遠藤潔の活動報告

第十八代 遠藤宗家 遠藤潔

徳川将軍家鉄砲百人組

2018年08月22日
遠藤宗家の先祖である「甲賀百人組」は、伏見籠城の功績をもって徳川将軍家から禄を受け、寛永年間に甲賀から江戸へ移住した。

鉄砲百人組は、徳川将軍家の親衛隊として若年寄支配下(設立当初は老中支配、寛政の改革後に若年寄支配)として、4名の組頭の下に同心100名が配置されていたことから、百人組と称された。組頭は概ね3,000石、役料700俵が与えられ、幕府の中でも特に重職であったため、譜代大名扱いの徳川将軍家直参御見目得旗本とされた。

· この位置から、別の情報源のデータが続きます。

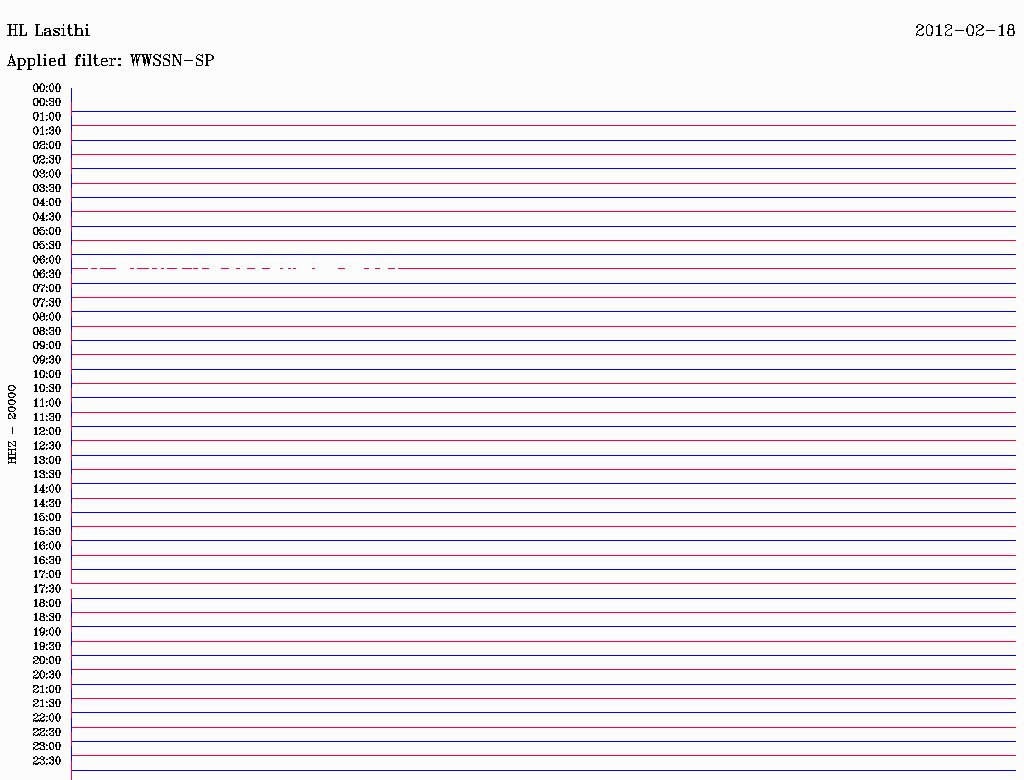Viewport: 1024px width, 780px height.
Task: Select the 03:30 time label
Action: click(x=47, y=188)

4組とは、組頭が旗本譜代席の「甲賀組」と「根来組」、組頭が抱席の「二十五騎組」と「伊賀組」から編成されていた。天正13年(1585年)、徳川家康に仕えていた成瀬正成の下に根来衆50名が配されたのが後の百人組の原形とされる。根来衆は後に同心100名の根来組となり、家康公の関東入府〔天正18年(1590年)〕後、内藤新宿に配備され、四谷の正成の指揮下で甲州路の防衛に従事した。

根来組の次に古いとされるのが甲賀組は、関ヶ原の戦いで活躍した活躍した山岡景友が伏見城の戦いで戦死した甲賀衆の子弟から与力10騎と同心100名を配下とした。江戸幕府成立後は、青山甲賀屋敷から千駄ヶ谷に屋敷に移転した。現在の国立競技場である権田原に鉄砲場を拝領し、大手三門の一つである百人番所の警備を担当した。

伊賀組の編成は慶長6年(1601年)とされている。本能寺の変の際に、家康公の伊賀越えの際、道中を警護した伊賀忍者の子孫から構成された。伊賀同心が組頭の服部正成(二代服部半蔵、父の初代半蔵の保長は忍者)の組下に置かれたのは家康公の関東入府時だったとされる。

二十五騎組は、慶長7年(1602年)に内藤清成が与力25騎と同心100名を預けられ、組屋敷を内藤新宿及び大久保に設けたことを始まりとされていいる。このため、二十五騎組は別名「大久保組」とも呼ばれた。

鉄砲百人組の職務は、平時は江戸城大手三之門の番所(現存の「百人番所」)に詰め、各組交替で三之門の警衛を行った。徳川将軍が将軍家両山(上野寛永寺、芝増上寺)や日光東照宮の参詣の際、山門前警護を行った。


■ 遠藤宗家
第五十代 桓武天皇を祖としながらも皇室を離れ、臣籍降下により平姓を賜る。遠藤姓の始まりは、遠江守(とおとうみのかみ=遠江国の国司の長官)に就任した藤原氏から起こったとされる。家紋は左三つ巴紋であり、「巴(ともゑ)」の起りには、武具である弓を射る時に使う鞆(とも)を図案化したもので、鞆絵とされている。その後、水が渦巻いているのに似通っているため、巴の字を当てたとされる。そのため、防火のまじないとされ、平安期の末期ごろから鎧瓦(軒先に葺く瓦)、車輿、衣服の文様に用いられた。遠藤左太夫を始祖とする遠藤宗家(旗本)は、甲賀百人武士。徳川将軍家 直参御目見得。明治元年(1868年)の明治維新以降、華族令の制定により明治十七年(1884年)に士族となり、十五代当主遠藤榮(大正天皇 宮内庁 東宮侍従)を経、現在、十七代当主寛(弁護士)に至る。